The photos posted show a couple of really nice vintage boxes. Good to know they've gone to a home where they'll be appreciated ! As you say, it might be fun to design something similar.


----------



## jdmaher

BlasterStumps,

No, no, no; I can't afford no fancy-pants stuff. That's just a picture I found with Google.

If I want stuff like that, I gotta MAKE it.

But's it *is* interesting. I'm not really sure it's what olegrump had it mind.


----------



## builtinbkyn

> Tool storage of your bad dreams . .
> 
> 
> 
> 
> 
> 
> 
> 
> 
> 
> - redSLED


Wow! That had to take a lot of work :O


----------



## jdmaher

olegrump,

I like that double-lid tote, too. What does Tolpin say about them?


----------



## BlasterStumps

Here is some of my mess. The ready bench behind my workbench is a 9-drawer unit. There is junk in those drawers as well. Most of my chisels and a bunch of other stuff are in the two drawer box under my bench.

When I built this wall unit, it was my intention to keep my wall storage in such a fashion that I could retrieve any one tool without moving any other tool. It didn't take long though before I had to forget about that notion.

Now I am thinking about building a new wall storage. 
Mike


----------



## knockknock

I have a tool chest where the top flips up (although I usually keep it open):


----------



## OleGrump

Boy, it tool a HELLUVA LOTTA work trying to get this drawing scanned in the Dad-Blasted computer at home, but here is a drawing of the tool chest from Tolpin's book. The one I remember Roy made had one drawer at the top, the bottom of that drawer was flattened tin cans nailed on.
I do like them there fancy ones shown above, but what do any of y'all have any experience with this drop side "suitcase" type design? Sorry, I couldn't get the damned thing to enlarge like I normally do. Computer is actin' up this mornin'. Starting to feel like 'adjusting" it with a 16 oz. claw hammer….....


----------



## BlasterStumps

OleGrump, I've been trying to visualize the tools that one might be able to carry in that joiner's tool chest. I see no reason it wouldn't be plenty adequate for a must have traveling tool set, maybe along with some small hardware too boot. I like it. 
Mike


----------



## BlasterStumps

knockknock, the fine results of your careful planning in the design and construction of your mobile tool chest is quite easy to see and quite nice, I might add. That's one to be proud of. 
Mike


----------



## OleGrump

RE: The doubled lidded tool tote: Tolpin notes that small tools can be stored on the insides of both the lids AND, as there is usually a divider between the two sides (above the bottom till) tools can be hung on both sides of that as well. He also says that while the drawer (or drawers) at the top of the tote are narrow of necessity, they are usually designed to pull out from either side, so it does offer an advantage that way.
There was also a drawing of a tool tote which had the one side lid swing UPWARD to rest on top of the case, allowing access to drawers at the bottom of the chest.
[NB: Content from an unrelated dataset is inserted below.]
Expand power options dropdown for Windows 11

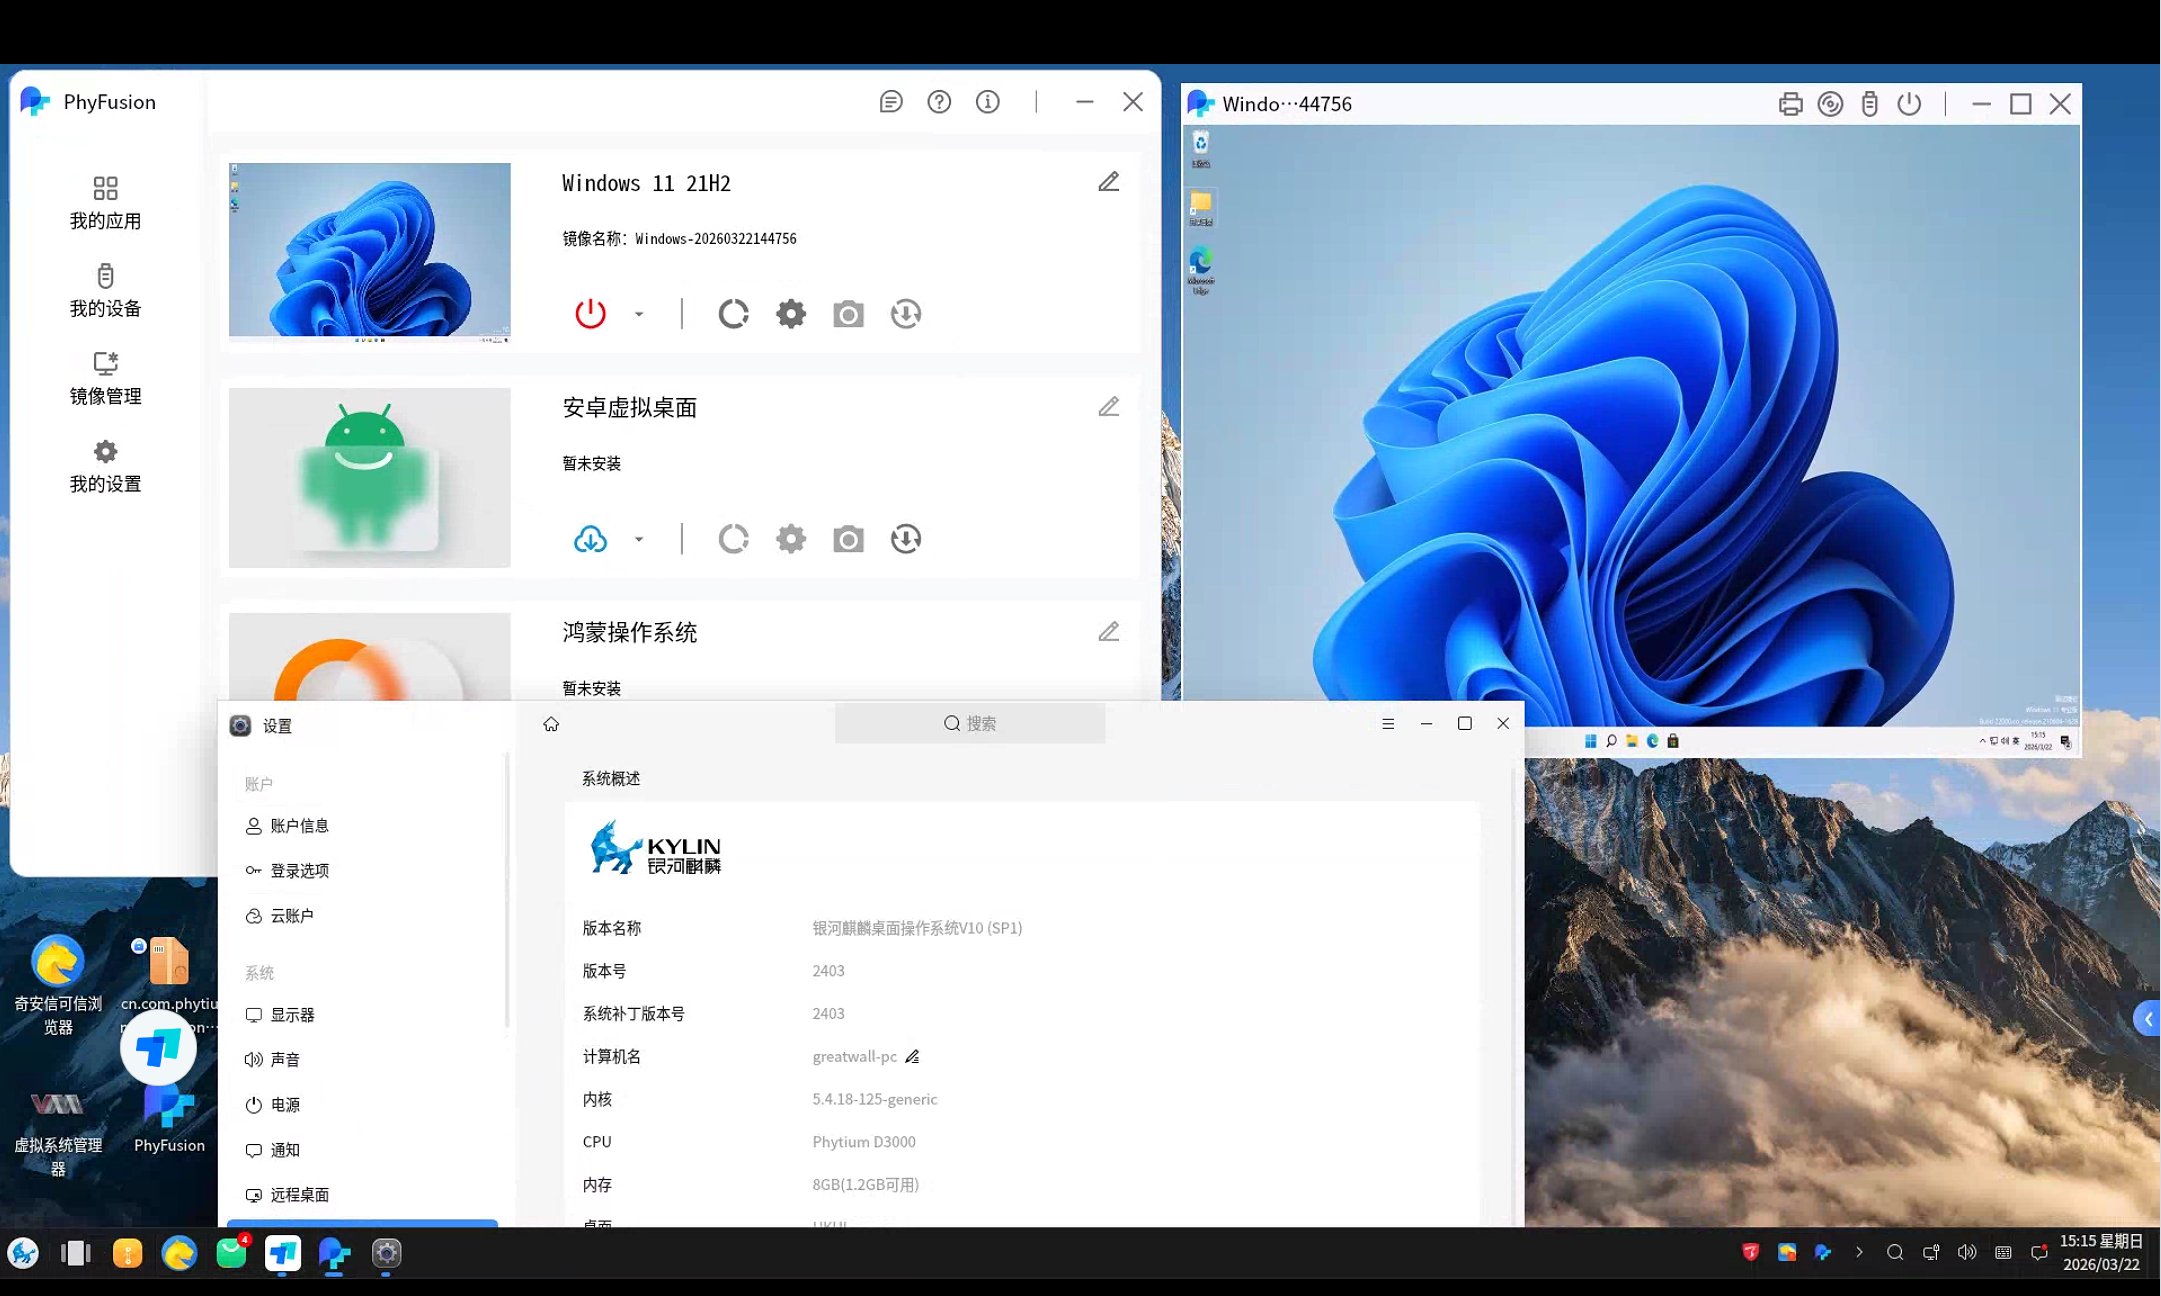(639, 314)
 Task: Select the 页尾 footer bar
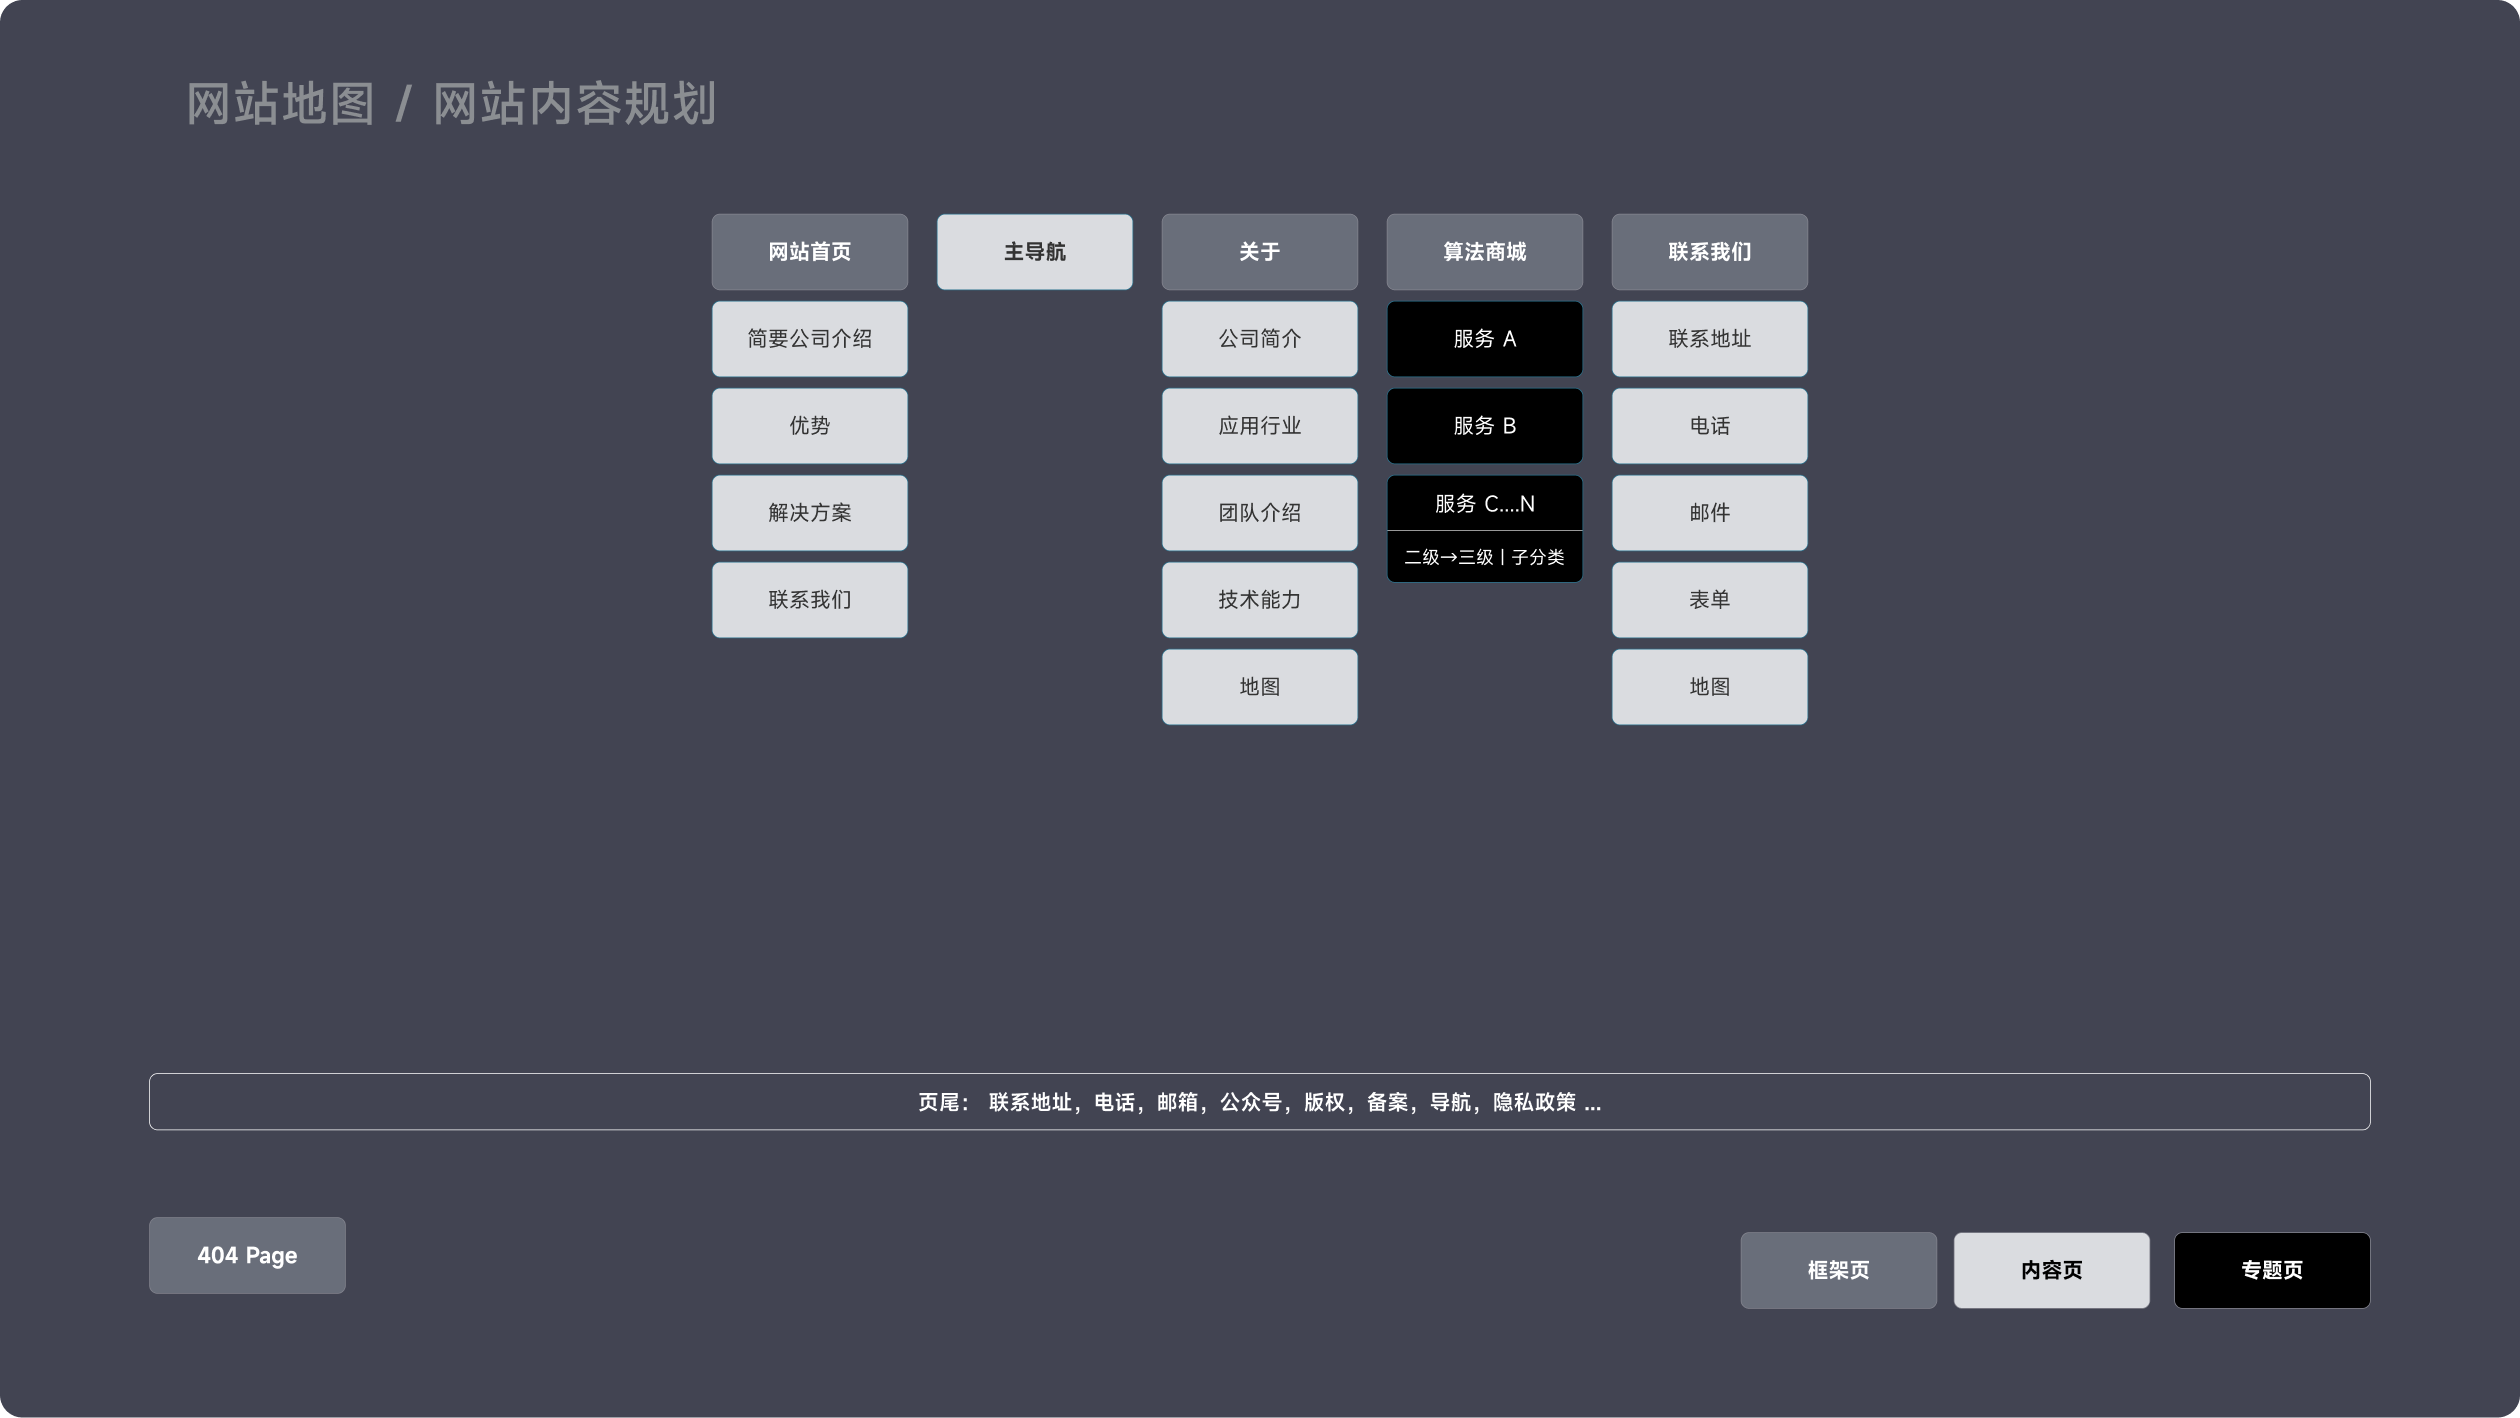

Personally, I'm not too keen on this last design, but the double sided tool box is pretty intriguing.


----------



## jdmaher

OleGrump,

Me, I like the double-lidded idea, but I like the aesthetics of that old "hipped-roof" one I sent the picture of. Tolpin's picture doesn't do much for me and I question the practicality of drawers.

Like BlasterStumps, I find myself trying to decide exactly what I'd put in it. Shouldn't be all that much (weight, ya' know), and that causes me to think about exactly what you'd "tote" it around to do.

Lots to consider. Fun idea!


----------



## bandit571

Lidded tote..









Two lids, patterned on a Stanley No. 888 
No lid on a tote…









Long enough that a full length handsaw will fit…

What I am using now for tool storage ( other than a few tills)









Five drawer chest of drawers….and things still pile up on top. 
Got tired of bending over to get a tool out of this one..









Have since retired it.


----------



## DLK

That's a good point about a chest.


----------